§ **WYBRANY FRAGMENT**
========

Zdaniem Wojciecha
Cejrowskiego –
„flaga wisząca
pierwszego maja
oznacza kapitulację.
Święto Pracy
obchodzone 1 maja
przyjechało do
Polski na sowieckich
czołgach. Zostało
wprowadzone
przemocą, jako znak
podległości wobec
komunistycznej
Rosji. Jako znak, że
nasza niepodległość
została ostatecznie
pokonana. Flaga
wywieszona trzeciego
maja, jest znakiem
niepodległości,
znakiem
Rzeczypospolitej
suwerennej, która
potrafiła opierać
się podbojom ze
Wschodu, podbojom z
Zachodu, która
potrafiła przetrwać
ponad sto lat
zaborów (kolonialne
panowanie obcych
królów), która
potrafiła zbudować
niepodległe Państwo
Podziemne w czasie
drugiej wojny
światowej - jedyne
takie państwo w
historii świata. A
flaga drugiego maja?
Święto Flagi to
sztucznie wytworzony
mostek, pomiędzy
świętem podległości
a niepodległości.”
Aliści
najważniejszym
powodem majowego
świętowania jest
Konstytucję 3 Maja
uchwalona 3 maja
1791 roku. W tym
roku mija dokładnie
222 rocznica jej
uchwalenia. Była to
próba ratowania
państwa Polskiego
przed kolejnymi
rozbiorami ( było
już po I rozbiorze
Polski, którego
dokonały Prusy,
Rosja i Austria w
1772r.) Konstytucja
regulowała ustrój
prawny
Rzeczpospolitej
Obojga Narodów. Była
pierwszą w Europie i
2 (niektórzy uznają
że 3) konstytucją na
świecie. Konstytucję
przyjęto na zebraniu
Sejmu
Czteroletniego,
zwanego Wielkim,
który był sejmem
skonfederowanym,
czyli bez prawa do
użycia "liberum
veto" (zerwania
obrad i anulowania
wszystkich
uchwalonych ustaw,
do którego miał
prawo każdy
szlachcic).
Konstytucja
ograniczała prawa
szlachty, zwiększyła
prawa chłopów i
zlikwidowała
słabości ustroju
kraju. Jednak
niedługo po
uchwaleniu
Konstytucji doszło
do kolejnych
rozbiorów, a w końcu
państwo polskie
zniknęło z mapy
świata. 3 maja
obchodzimy również
uroczystość NMP
Królowej Polski. W
kościołach wierni
modlą się za
Ojczyznę. Oficjalne
obchody w Tarnowie -
organizowane przez
Prezydenta Miasta i
Starostę Powiatu –
zaplanowano na godz.

========

§ **ZAPISANE DANE**

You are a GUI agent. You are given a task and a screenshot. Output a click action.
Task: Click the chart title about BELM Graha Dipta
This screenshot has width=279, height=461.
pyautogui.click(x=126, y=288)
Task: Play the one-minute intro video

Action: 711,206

========

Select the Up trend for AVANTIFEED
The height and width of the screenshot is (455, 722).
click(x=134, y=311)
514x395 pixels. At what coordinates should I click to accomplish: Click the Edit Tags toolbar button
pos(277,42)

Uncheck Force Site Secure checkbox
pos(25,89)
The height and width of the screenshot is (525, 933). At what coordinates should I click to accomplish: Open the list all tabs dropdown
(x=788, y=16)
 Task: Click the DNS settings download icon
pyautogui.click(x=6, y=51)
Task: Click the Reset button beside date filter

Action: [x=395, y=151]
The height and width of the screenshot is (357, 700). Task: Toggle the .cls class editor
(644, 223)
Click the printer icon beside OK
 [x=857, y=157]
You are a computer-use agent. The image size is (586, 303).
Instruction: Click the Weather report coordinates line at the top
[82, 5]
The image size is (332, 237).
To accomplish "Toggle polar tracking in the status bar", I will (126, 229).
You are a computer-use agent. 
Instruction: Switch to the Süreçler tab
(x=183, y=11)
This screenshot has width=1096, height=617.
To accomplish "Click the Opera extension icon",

========

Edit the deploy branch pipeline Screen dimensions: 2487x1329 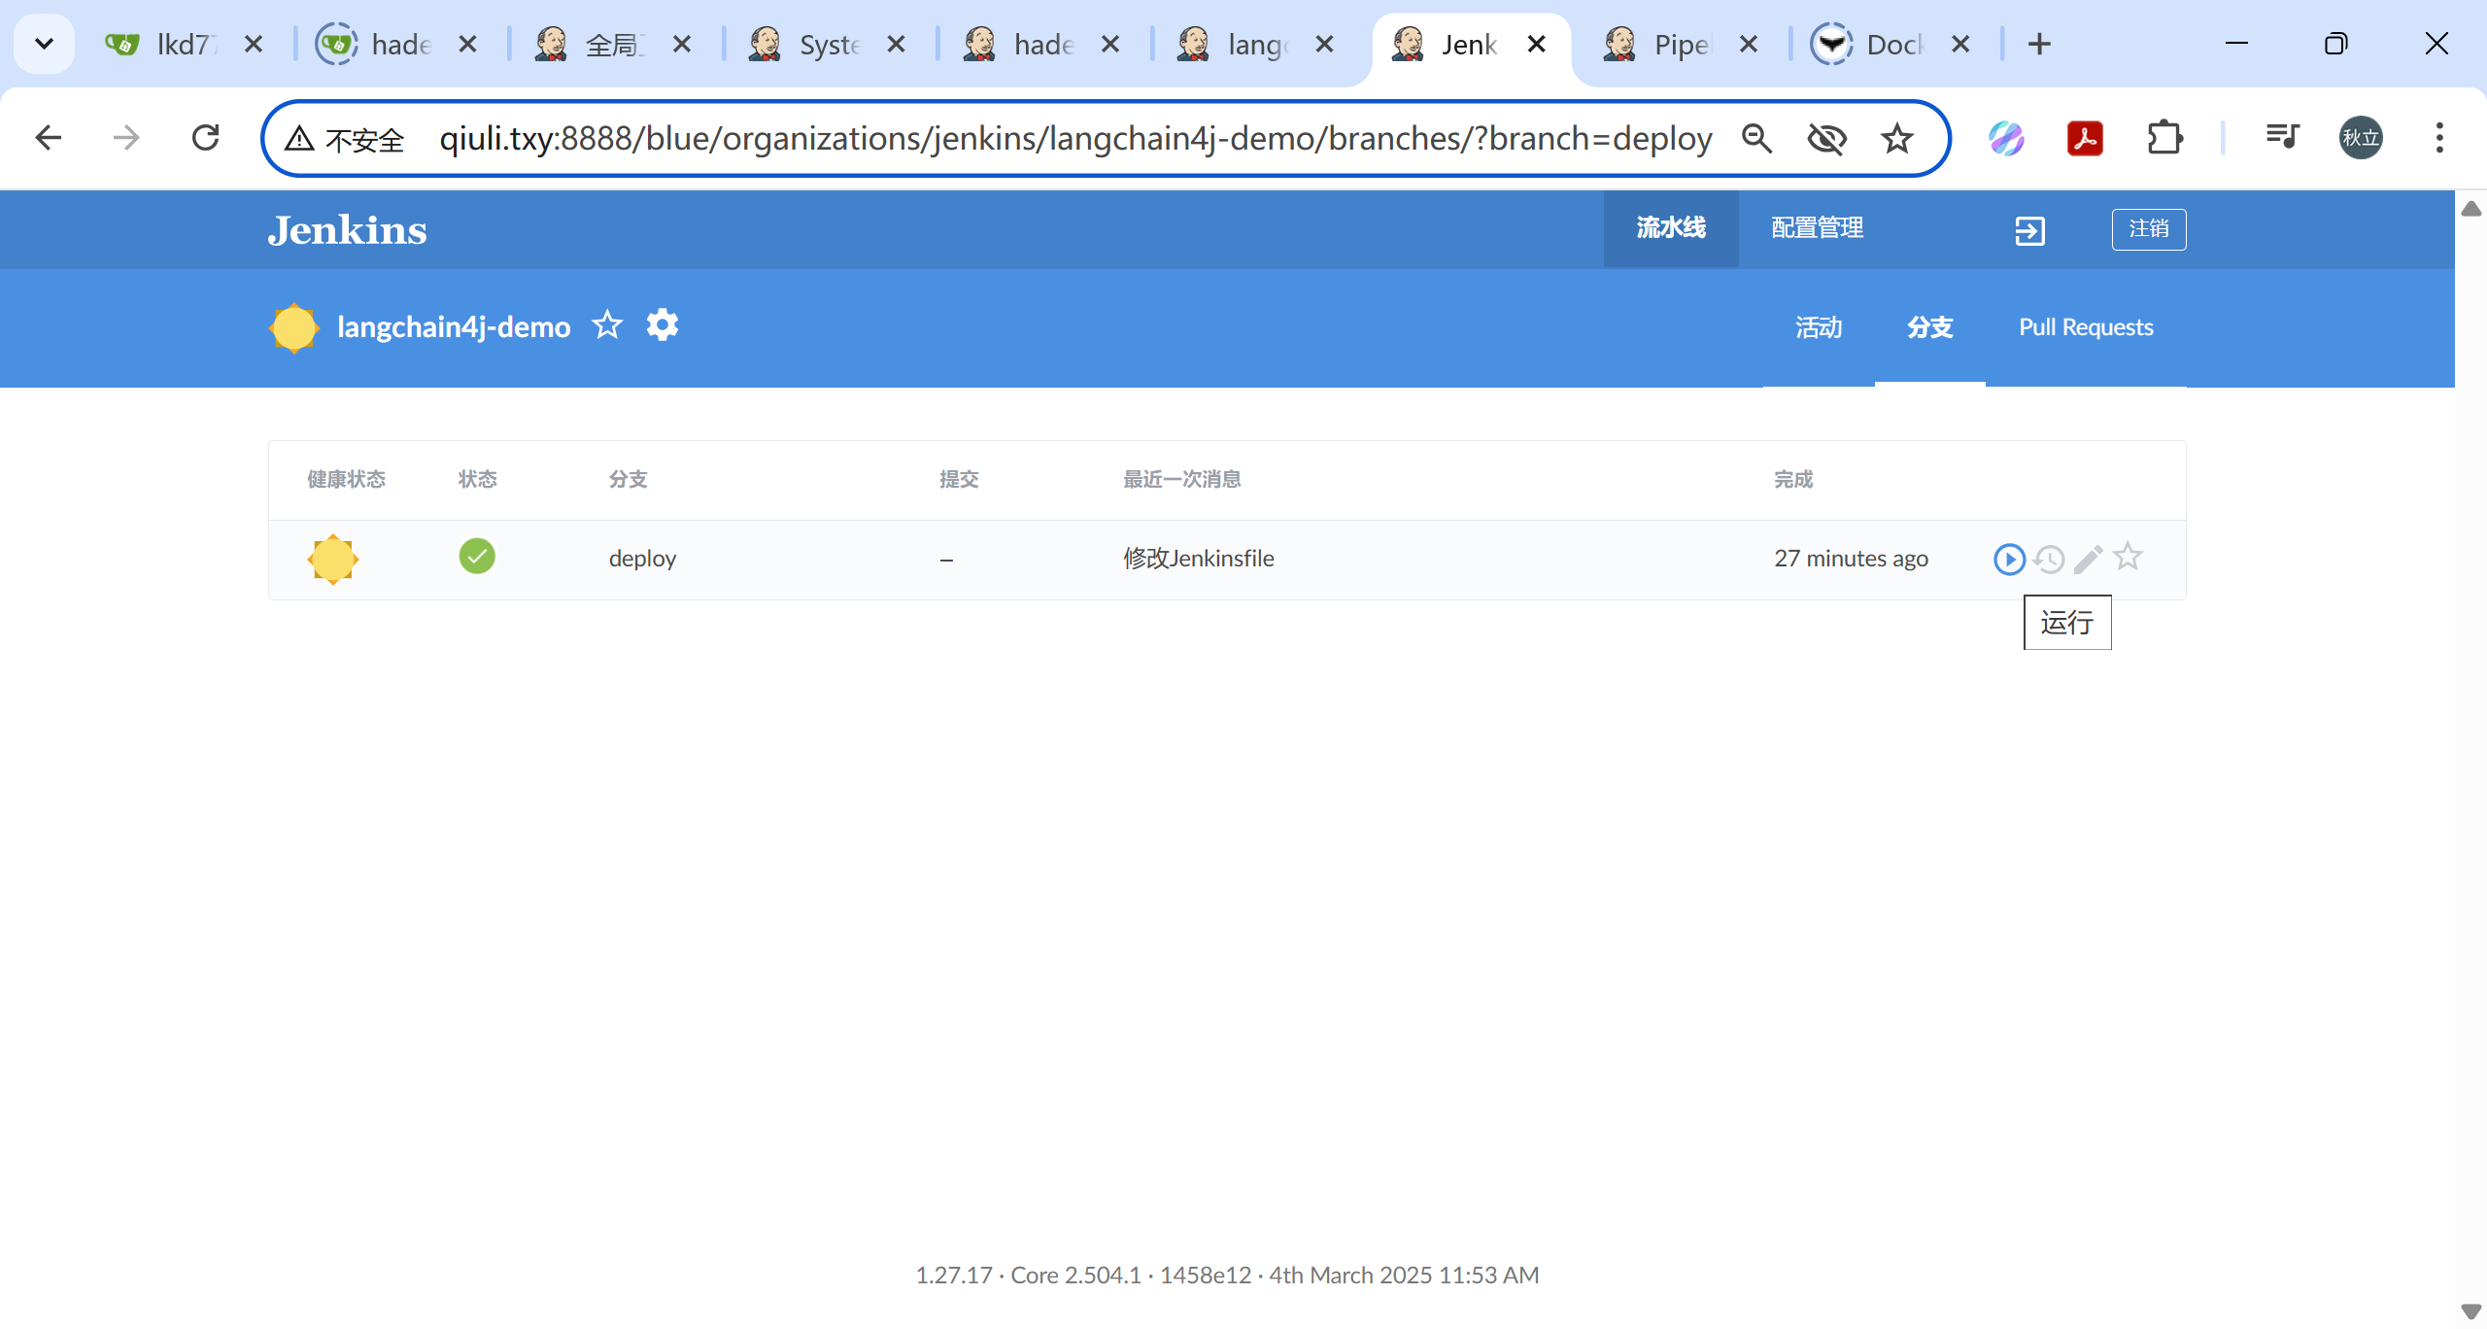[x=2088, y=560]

========

§ **ZADANIA DO WYKONANIA**
A – Ułóż w tabelę Markdown wiersze rekordów, od wiersza zawierającego „Task: Click the Reset” aż do wiersza zawierającego „the Opera extension” włącznie, z pominięciem pustych wierszy. Tabela ma mieć kolumny „Nr” i „Wiersz”.
B – Podejmij tekst o majowych świętach i dopisz jego dalszy ciąg.

§ **OCZEKIWANE ODPOWIEDZI**
A –
| Nr | Wiersz |
|---|---|
| 1 | Task: Click the Reset button beside date filter |
| 2 | Action: [x=395, y=151] |
| 3 | The height and width of the screenshot is (357, 700). Task: Toggle the .cls class editor |
| 4 | (644, 223) |
| 5 | Click the printer icon beside OK |
| 6 |  [x=857, y=157] |
| 7 | You are a computer-use agent. The image size is (586, 303). |
| 8 | Instruction: Click the Weather report coordinates line at the top |
| 9 | [82, 5] |
| 10 | The image size is (332, 237). |
| 11 | To accomplish "Toggle polar tracking in the status bar", I will (126, 229). |
| 12 | You are a computer-use agent.  |
| 13 | Instruction: Switch to the Süreçler tab |
| 14 | (x=183, y=11) |
| 15 | This screenshot has width=1096, height=617. |
| 16 | To accomplish "Click the Opera extension icon", |

B –
12:00 Msza święta w
intencji Ojczyzny w
Bazylice
Katedralnej. Około
13:30 zorganizowano
uroczystości pod
Grobem Nieznanego
Żołnierza, a o godz.
16:00 mieszkańcy
Tarnowa zostali
zaproszeni do Teatru
im. L. Solskiego na
finał XIV Przeglądu
Poezji i Pieśni
Patriotycznej.
|
Tytuł
Matki Bożej jako
Królowej narodu
polskiego sięga
drugiej połowy XIV
wieku: Grzegorz z
Sambora nazywa
Maryję Królową
Polski i Polaków.
Teologiczne
uzasadnienie tytułu
"Królowej" pojawi
się w XVII wieku po
zwycięstwie
odniesionym nad
Szwedami i cudownej
obronie Jasnej Góry,
które przypisywano
wstawiennictwu
Maryi. Wyrazicielem
tego przekonania
Polaków stał się
król Jan Kazimierz,
który 1 kwietnia
1656 roku w katedrze
lwowskiej przed
cudownym obrazem
Matki Bożej Łaskawej
obrał Maryję za
Królową swoich
państw, a Królestwo
Polskie polecił jej
szczególnej obronie.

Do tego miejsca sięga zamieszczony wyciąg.